Ponte Vecchio will be the first GPU of the new generation. It implements several new technologies that Intel has been developing in recent years:

  • production process 7 nm;
  • multi-level layout of integrated circuits Foveros 3D;
  • Embedded Multi-Die Interconnect Bridge (EMIB) for bonding multiple crystals on a single substrate;
  • Xe Link on the new CXL interconnect standard (based on PCI Express 5.0) – access to the GPU through a single memory space.


Layered Foveros 3D Integrated Circuits from Intel's December 2018 Presentation

Technical specifications of the chip have not yet been announced.
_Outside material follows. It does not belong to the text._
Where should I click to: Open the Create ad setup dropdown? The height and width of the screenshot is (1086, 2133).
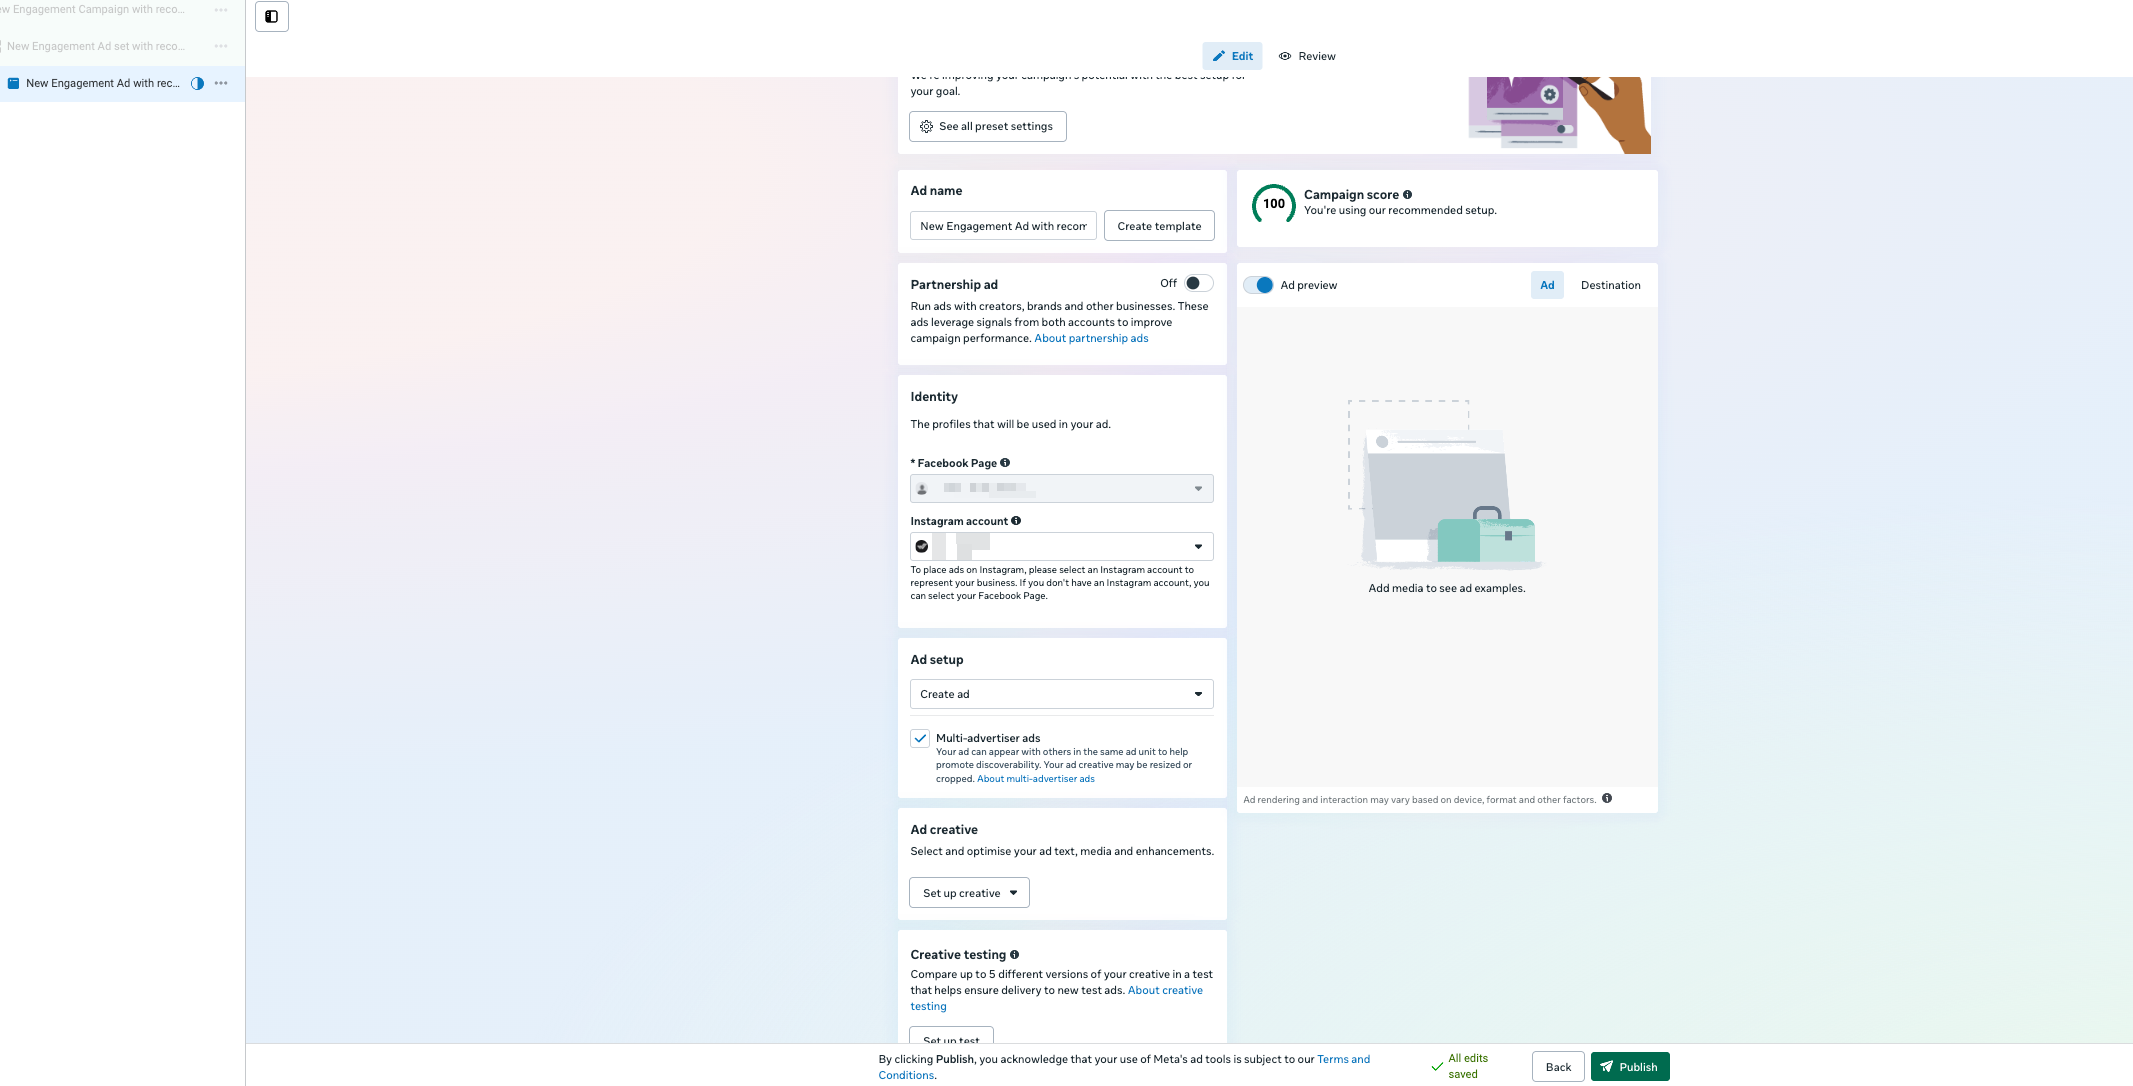[x=1061, y=695]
They say that in these GPUs there will be thousands of Executive Units connected via XEMF (XE Memory Fabric) with memory and cache.

The XEMF bus works with the special ultra-fast Rambo Cache cache to eliminate the bottleneck when accessing memory. This cache connects to computing units via Foveros, and EMIB will be used to connect HBM memory.
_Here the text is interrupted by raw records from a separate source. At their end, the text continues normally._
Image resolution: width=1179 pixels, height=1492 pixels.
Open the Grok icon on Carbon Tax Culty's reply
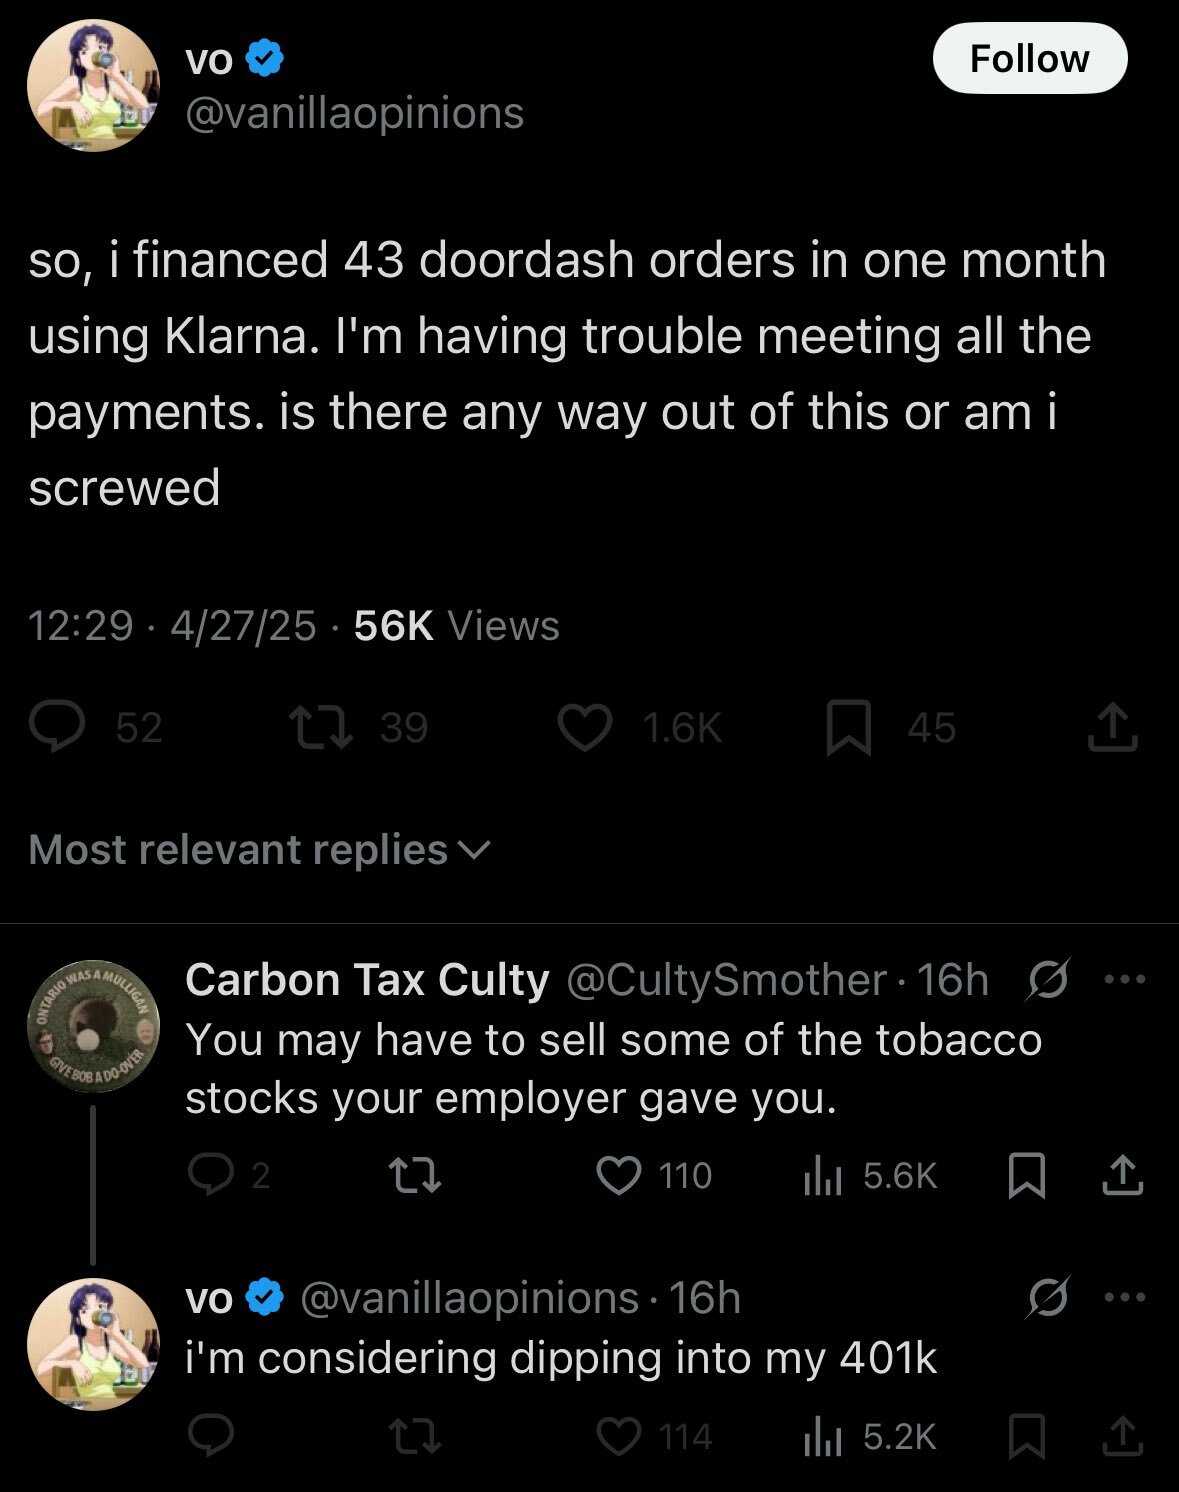click(1049, 980)
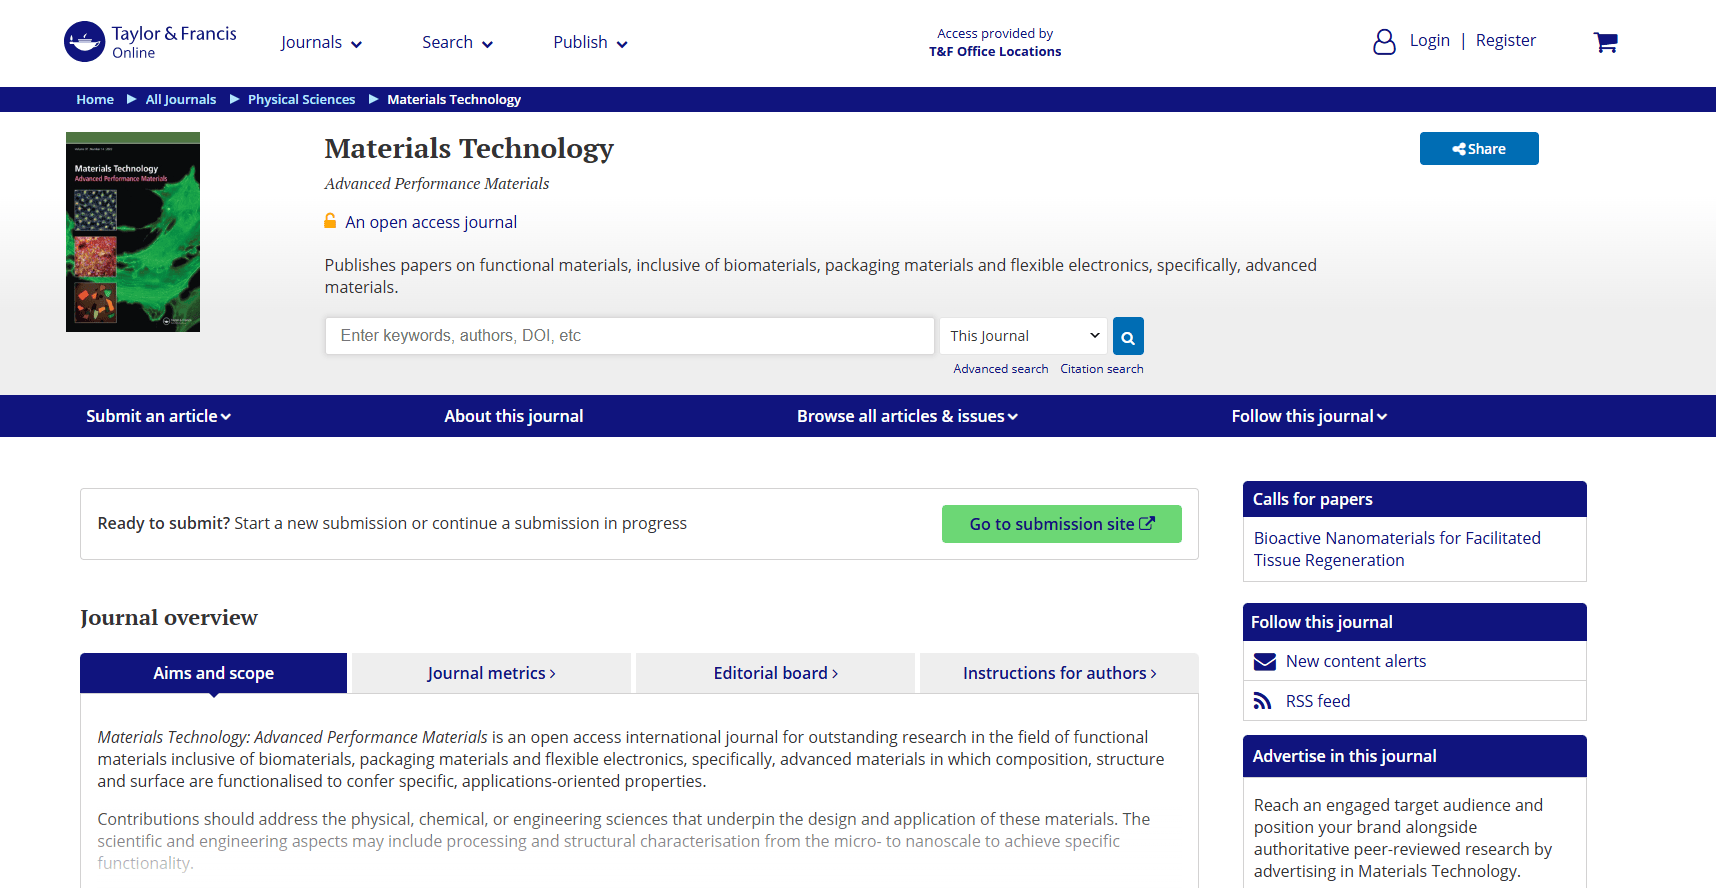Focus the keywords search input field
Viewport: 1716px width, 888px height.
click(630, 336)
The combination of SIMT and SIMD approaches specific to the GPU and CPU, respectively, and variable-length vector instructions will provide a significant performance boost in some classes of problems.

Many expect Intel to compete with Nvidia and AMD in the market for data centers and AI. We are talking not only about price competition, but also the emergence of alternative technological platforms, which will spur overall technological progress.

OneAPI: vertex of abstraction for heterogeneous iron

In addition to the announcement of new equipment, Intel has released a beta version of the unified software interface oneAPI. They are designed to facilitate the work of developers who, in order to optimize their programs to the maximum, have traditionally had to switch between different programming languages ​​and libraries using middleware and frameworks.

By default, it is accepted in the industry that at a low level, different code needs to be prepared for each architecture. For example, TensorFlow was initially completely optimized at the time of release for the GPU of a single vendor (for Nvidia CUDA).

"OneAPI is trying to solve these problems by offering a common low-level interface for heterogeneous hardware with uncompromising performance," said Bill Savage, vice president of Intel's architecture, graphics and software division. “So that developers can write programs directly on hardware through languages ​​and libraries common to different architectures and vendors, as well as make sure that middleware and frameworks work on oneAPI and are fully optimized for developers who are at the top of this abstraction.”

Intel touts oneAPI as an “open standard for community and industry support,” which will allow “reuse code across architectures and hardware from different manufacturers.”

The oneAPI specification will include the standard cross-architecture DPC ++ programming language based on C ++ and SYCL, as well as “powerful APIs to accelerate key domain-specific functions”.

In addition to the DPC ++ compiler and the API library, special tools will be released, including VTune Inspector Advisor, a debugger, and a "compatibility tool" for porting CUDA (Nvidia) code to DPC ++.

To stimulate the transition to oneAPI, Intel launched a sandbox in DevCloud to develop and test programs on a number of CPUs, GPUs and FPGAs. Working with the sandbox does not require the installation of any hardware or software.

Meanwhile, Nvidia's revenue for the quarter rose to $ 3 billion, while in the data center market, growth over the three months was 11% ($ 726 million). Sales of V100 and T4 processors are breaking all records. Intel is looking at it from the outside, but we already know what the answer will be. The most interesting is just beginning.